Network-based identification of miRNAs and transcription factors and in silico drug screening targeting δ-secretase involved in Alzheimer's disease
Saleem Iqbal, Md. Zubbair Malik, Debnath Pal
Abstract
BACKGROUND: System medicine approaches have played a pivotal role in identifying novel disease networks especially in miRNA research. It is no wonder that miRNAs are implicated in multiple clinical conditions, allowing us to establish the hubs and nodes for network models of Alzheimer's Disease (AD). AD is an age-related, progressive, irreversible, and multifactorial neurodegenerative disorder characterized by cognitive and memory impairment and is the most common cause of dementia in older adults.

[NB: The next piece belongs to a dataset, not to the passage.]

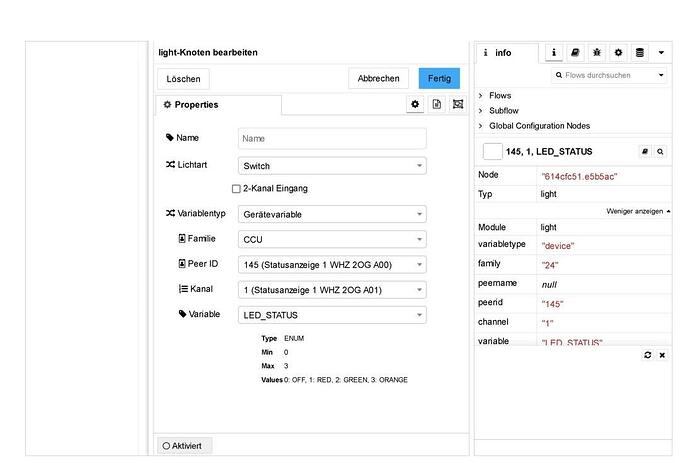
Task: Open the context data database icon
Action: click(639, 52)
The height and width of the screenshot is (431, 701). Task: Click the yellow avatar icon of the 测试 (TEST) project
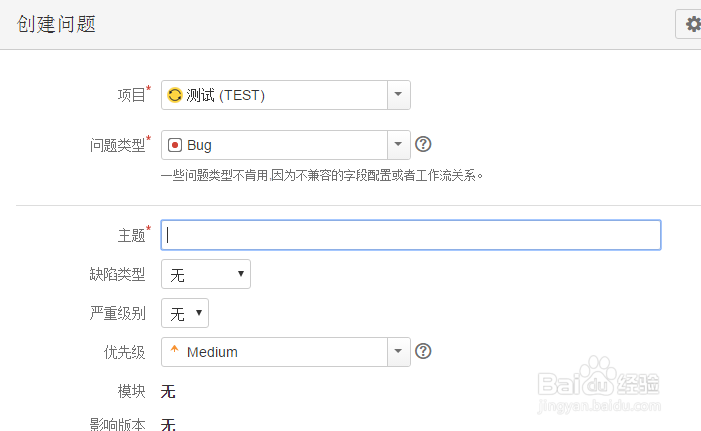point(175,95)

Worldwide, around 50 million people have dementia, and there are nearly 10 million new cases every year. δ-secretase, also known as asparagine endopeptidase (AEP) or legumain (LGMN), is a lysosomal cysteine protease that cleaves peptide bonds C-terminally to asparagine residues in both amyloid precursor protein (APP) and tau, mediating the amyloid-β and tau pathology in AD. The patient's miRNA expression was found to be deregulated in the brain, extracellular fluid, blood plasma, and serum. METHODS: drug designing of the novel inhibitor scaffold of δ-secretase as powerful therapeutic targets by using the concept of scaffolds and frameworks. In this context, this study also aimed at identifying effective small molecule inhibitors targeting δ-secretase. RESULTS: Among the 16 experimentally verified miRNAs, Network analysis of the LGMN and its associated miRNA identify novel hsa-miRNA-106a-5p and hsa-miRNA-34a-5p being more expressed in the brain. Our in silico high throughput screening, followed by XP docking revealed Oprea1 as the lead. Molecular dynamic simulations of the δ-secretase-docked complex have been carried out for a time period of 200 ns and revealed that Root Mean Square Deviation (RMSD) of the protein Cα-backbone with respect to its starting position increased to 1.20 Å for the first 25 ns of the trajectory and then became stable around 0.6 Å in the last 170 ns course of the simulation. The radius of gyration (RGYR) reveals that compactness was maintained till the end of simulations. CONCLUSION: drug analysis led us to the identification of Oprea1 which could be taken for further investigation to explore its potential for AD therapy.